Problem statement
Could you give again exactly, and only, the lines from the one holding "Select the Combined score card" through the end of the data, both ends included, with pictures left out?

*** Block opens ***

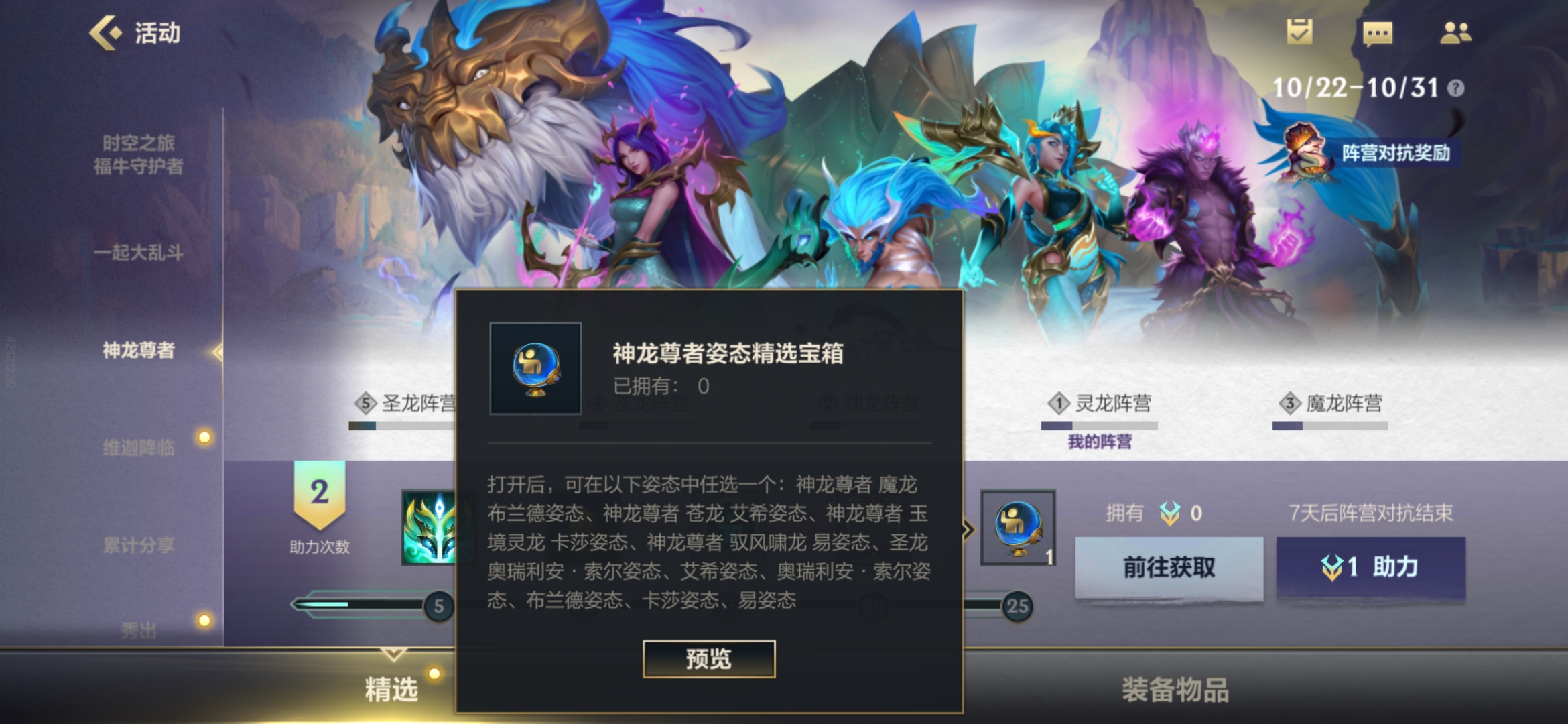Click milestone marker 25 on progress track
Viewport: 1568px width, 724px height.
pyautogui.click(x=1017, y=607)
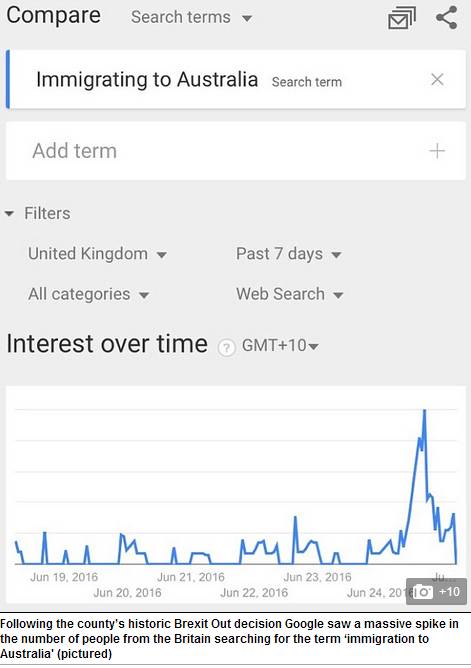471x668 pixels.
Task: Click the Compare heading
Action: pos(54,15)
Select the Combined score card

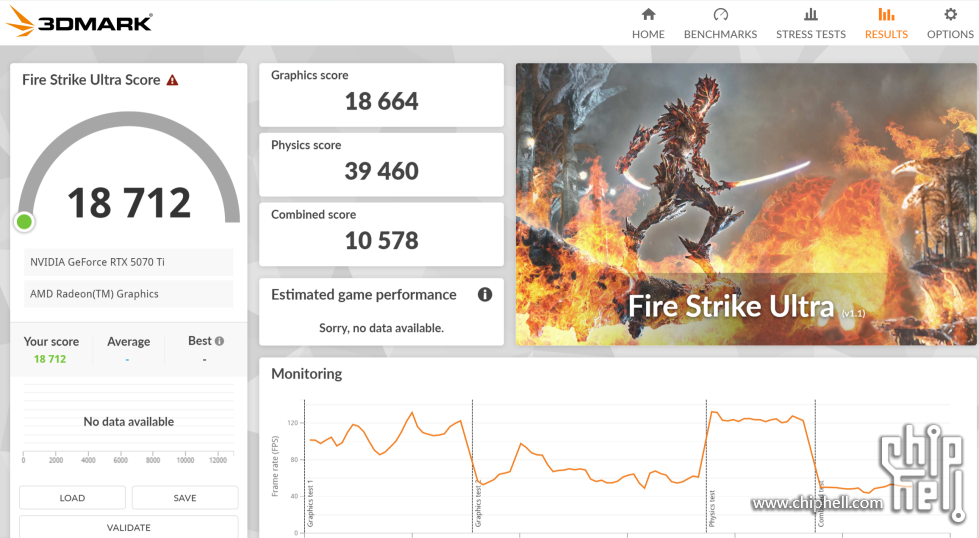coord(381,234)
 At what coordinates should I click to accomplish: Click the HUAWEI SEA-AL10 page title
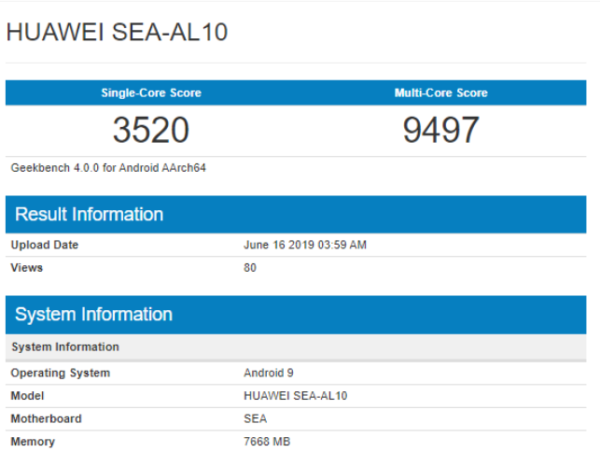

*** Block closes ***

Solution to this exercise
Select the Combined score card

coord(381,234)
 At what coordinates should I click to accomplish: Click the HUAWEI SEA-AL10 page title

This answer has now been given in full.